Ricardo Penteado, que atende a pré-campanha de Covas, afirma que muitas ações eleitorais têm objetivo midiático e que cabe à imprensa ajudar a desmantelar fake news.

"Para o candidato, é enxugar gelo. Correr atrás da mentira é uma tarefa inglória", diz ele ao comentar os embates judiciais em torno da campanha nas redes.

A contratação da produtora foi questionada também, na Justiça comum, pelo advogado Rubens Nunes, que representa Arthur do Val (Patriota) e vai ser candidato a vereador.

Nunes foi ao Ministério Público pedir apuração de eventuais condutas ilícitas de Jilmar Tatto (PT) após reportagem do jornal Folha de S.Paulo mostrar que a distribuição de cargos o impulsiona na zona sul. Tatto afirma que a contratação de líderes locais como assessores torna o mandato plural.

O advogado de Arthur também questiona eventual propaganda antecipada de Márcio França na internet.

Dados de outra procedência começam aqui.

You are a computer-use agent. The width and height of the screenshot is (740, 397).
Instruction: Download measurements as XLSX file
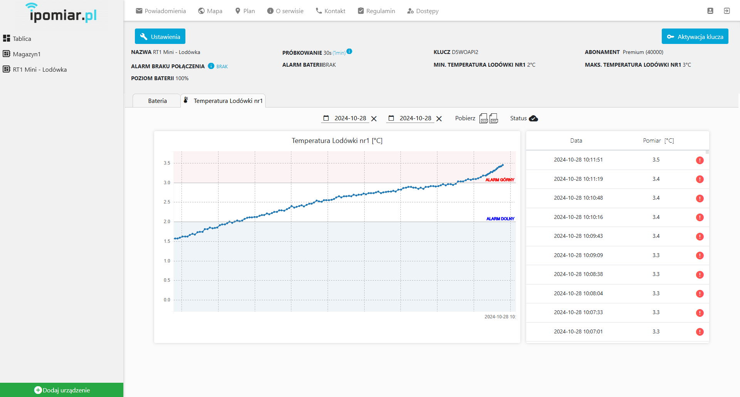(483, 118)
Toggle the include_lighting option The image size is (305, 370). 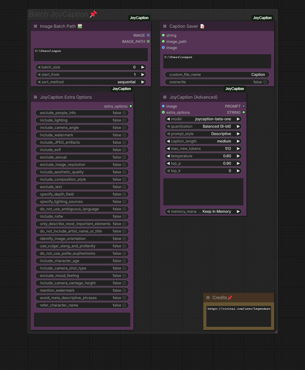click(124, 120)
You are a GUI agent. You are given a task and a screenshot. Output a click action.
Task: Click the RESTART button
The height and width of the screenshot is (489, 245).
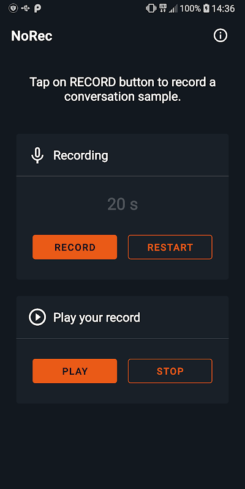pos(170,247)
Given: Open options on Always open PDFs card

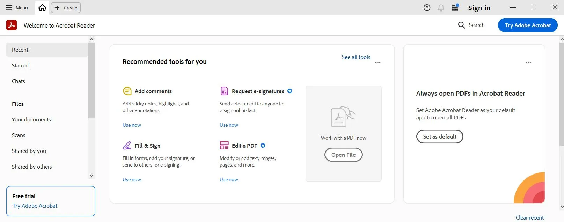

"Vai ser muito semelhante a 2018, com judicialização de toda irregularidade que se fizer presente. Para que haja combate, tem que haver um papel ativo daqueles que são vítimas de fake news", diz Nunes.

O advogado de Tatto, Helio Silveira, diz que há preocupação com "o ambiente de desinformação que circula pela rede". "Não temos posição ofensiva, acreditamos que a mínima interferência judicial é necessária. Mas o que não for verdade, o que for ofensivo, vamos ingressar com ação."